It also seems to confirm my feeling that the room placement will be critical to get the best performance. BTW, I have a pair of the 12" Fanes in 90l sealed boxes and they are great in a room, but too beamy to be used as garden party speakers, which was the original intention.
 
Very nice and encouraging! If I understand you correctly, your build is missing the back part?

It also seems to confirm my feeling that the room placement will be critical to get the best performance. BTW, I have a pair of the 12" Fanes in 90l sealed boxes and they are great in a room, but too beamy to be used as garden party speakers, which was the original intention.
Yes, exactly. The rear of the vented motor part of the woofer is open and NOT sealed as in the WE design. I wanted it to be dipole. The PRV played most effortless low end…

I intend to do a 3 way iteration of above design using mid horn topped with a pair of nice Calrad horn tweeters I have. I still miss the bass these produced. After this I have done dual 15” U frame dipole using these same PRV woofers but the above single driver, horn loaded was a different animal….

I would play it past midnight at moderate volumes and at higher volumes, would get calls from two floors up requesting to simmer it down…. I was surprised… It probably shook the whole wing. It was smooth, effortless yet travelled quite far !!!
 
Yes, exactly. The rear of the vented motor part of the woofer is open and NOT sealed as in the WE design. I wanted it to be dipole. The PRV played most effortless low end…

I intend to do a 3 way iteration of above design using mid horn topped with a pair of nice Calrad horn tweeters I have. I still miss the bass these produced.
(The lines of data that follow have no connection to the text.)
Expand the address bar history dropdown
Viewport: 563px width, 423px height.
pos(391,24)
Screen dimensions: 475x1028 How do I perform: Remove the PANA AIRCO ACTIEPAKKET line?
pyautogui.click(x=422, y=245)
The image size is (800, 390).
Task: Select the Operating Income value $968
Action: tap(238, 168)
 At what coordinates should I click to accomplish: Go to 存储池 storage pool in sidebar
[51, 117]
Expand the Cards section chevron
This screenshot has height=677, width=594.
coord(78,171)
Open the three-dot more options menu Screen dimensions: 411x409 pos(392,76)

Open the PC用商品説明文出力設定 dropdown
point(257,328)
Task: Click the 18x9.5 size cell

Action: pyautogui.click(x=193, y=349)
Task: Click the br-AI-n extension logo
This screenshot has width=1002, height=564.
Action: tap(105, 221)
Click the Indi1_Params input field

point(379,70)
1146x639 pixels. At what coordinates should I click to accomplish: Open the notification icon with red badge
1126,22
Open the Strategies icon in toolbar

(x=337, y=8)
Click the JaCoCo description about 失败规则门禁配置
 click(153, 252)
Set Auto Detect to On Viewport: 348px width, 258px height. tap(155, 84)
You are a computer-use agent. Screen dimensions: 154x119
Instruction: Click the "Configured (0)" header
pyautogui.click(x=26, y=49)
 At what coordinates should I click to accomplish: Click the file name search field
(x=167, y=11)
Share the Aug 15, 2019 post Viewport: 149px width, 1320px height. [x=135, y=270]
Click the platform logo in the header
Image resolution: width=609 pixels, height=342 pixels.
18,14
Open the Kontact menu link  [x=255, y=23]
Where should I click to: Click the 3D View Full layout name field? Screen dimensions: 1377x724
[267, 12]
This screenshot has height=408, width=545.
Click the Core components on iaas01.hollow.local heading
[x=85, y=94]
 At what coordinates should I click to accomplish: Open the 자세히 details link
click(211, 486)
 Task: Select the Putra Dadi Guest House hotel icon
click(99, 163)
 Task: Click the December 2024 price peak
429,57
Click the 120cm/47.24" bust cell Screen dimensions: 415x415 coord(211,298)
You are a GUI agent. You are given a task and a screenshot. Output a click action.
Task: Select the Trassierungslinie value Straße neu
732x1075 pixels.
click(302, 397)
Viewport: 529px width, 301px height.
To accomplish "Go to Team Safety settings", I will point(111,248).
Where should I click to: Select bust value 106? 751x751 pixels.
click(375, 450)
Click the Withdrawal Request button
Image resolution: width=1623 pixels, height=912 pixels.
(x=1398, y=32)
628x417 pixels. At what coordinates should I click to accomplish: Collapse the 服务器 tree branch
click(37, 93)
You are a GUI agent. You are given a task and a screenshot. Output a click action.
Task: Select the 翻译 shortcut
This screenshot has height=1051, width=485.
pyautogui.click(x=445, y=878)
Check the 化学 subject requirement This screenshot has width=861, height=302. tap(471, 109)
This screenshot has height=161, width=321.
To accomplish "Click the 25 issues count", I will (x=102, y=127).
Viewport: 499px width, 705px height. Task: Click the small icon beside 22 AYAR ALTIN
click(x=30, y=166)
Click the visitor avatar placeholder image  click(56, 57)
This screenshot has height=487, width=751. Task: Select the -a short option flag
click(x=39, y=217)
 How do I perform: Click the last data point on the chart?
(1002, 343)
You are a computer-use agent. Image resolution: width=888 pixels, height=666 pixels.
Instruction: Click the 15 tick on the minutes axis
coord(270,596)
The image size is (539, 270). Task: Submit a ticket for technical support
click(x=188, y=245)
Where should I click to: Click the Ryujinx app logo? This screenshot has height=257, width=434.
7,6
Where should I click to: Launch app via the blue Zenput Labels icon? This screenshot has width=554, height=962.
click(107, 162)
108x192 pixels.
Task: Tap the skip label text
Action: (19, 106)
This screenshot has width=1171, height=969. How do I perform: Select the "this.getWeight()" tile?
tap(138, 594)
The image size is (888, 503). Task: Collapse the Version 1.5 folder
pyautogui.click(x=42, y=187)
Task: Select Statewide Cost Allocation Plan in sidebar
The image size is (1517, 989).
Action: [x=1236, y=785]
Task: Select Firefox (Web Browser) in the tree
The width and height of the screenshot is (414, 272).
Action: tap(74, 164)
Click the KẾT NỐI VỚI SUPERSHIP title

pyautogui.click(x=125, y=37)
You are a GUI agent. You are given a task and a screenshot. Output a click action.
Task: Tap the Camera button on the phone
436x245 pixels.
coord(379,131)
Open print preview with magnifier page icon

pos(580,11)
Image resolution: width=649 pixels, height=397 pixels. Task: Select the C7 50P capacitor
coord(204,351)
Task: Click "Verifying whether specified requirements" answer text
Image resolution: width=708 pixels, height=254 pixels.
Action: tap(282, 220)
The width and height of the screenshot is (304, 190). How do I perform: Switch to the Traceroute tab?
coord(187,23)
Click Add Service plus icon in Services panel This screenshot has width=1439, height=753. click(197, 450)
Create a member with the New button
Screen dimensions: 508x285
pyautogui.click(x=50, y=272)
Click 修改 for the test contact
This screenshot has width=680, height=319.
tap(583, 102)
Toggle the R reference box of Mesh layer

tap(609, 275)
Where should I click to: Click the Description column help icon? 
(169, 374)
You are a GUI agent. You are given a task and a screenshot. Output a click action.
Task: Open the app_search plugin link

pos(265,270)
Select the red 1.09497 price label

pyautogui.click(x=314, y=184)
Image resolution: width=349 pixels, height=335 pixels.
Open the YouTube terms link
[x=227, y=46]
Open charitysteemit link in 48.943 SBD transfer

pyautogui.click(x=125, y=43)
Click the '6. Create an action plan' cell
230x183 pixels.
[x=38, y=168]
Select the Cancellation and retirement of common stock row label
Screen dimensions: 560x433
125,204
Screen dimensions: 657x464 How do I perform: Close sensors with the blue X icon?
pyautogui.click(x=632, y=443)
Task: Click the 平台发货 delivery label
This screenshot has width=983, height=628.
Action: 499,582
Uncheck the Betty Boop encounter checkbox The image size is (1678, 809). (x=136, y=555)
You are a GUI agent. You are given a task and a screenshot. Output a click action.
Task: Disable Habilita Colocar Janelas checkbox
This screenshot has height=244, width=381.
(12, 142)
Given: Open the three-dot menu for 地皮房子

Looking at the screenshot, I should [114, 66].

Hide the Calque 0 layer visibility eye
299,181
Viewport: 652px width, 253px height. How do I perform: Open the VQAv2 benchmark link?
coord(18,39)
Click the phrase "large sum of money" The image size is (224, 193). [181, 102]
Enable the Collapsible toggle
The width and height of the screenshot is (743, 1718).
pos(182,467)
After this I have done dual 15” U frame dipole using these same PRV woofers but the above single driver, horn loaded was a different animal….

I would play it past midnight at moderate volumes and at higher volumes, would get calls from two floors up requesting to simmer it down…. I was surprised… It probably shook the whole wing. It was smooth, effortless yet travelled quite far !!!
You are misunderstanding the WE design, it is H frame, the rearchamber it not sealed but open.
They did put fabric louvers on the rear at 45 degrees to vertical as a rope of damping.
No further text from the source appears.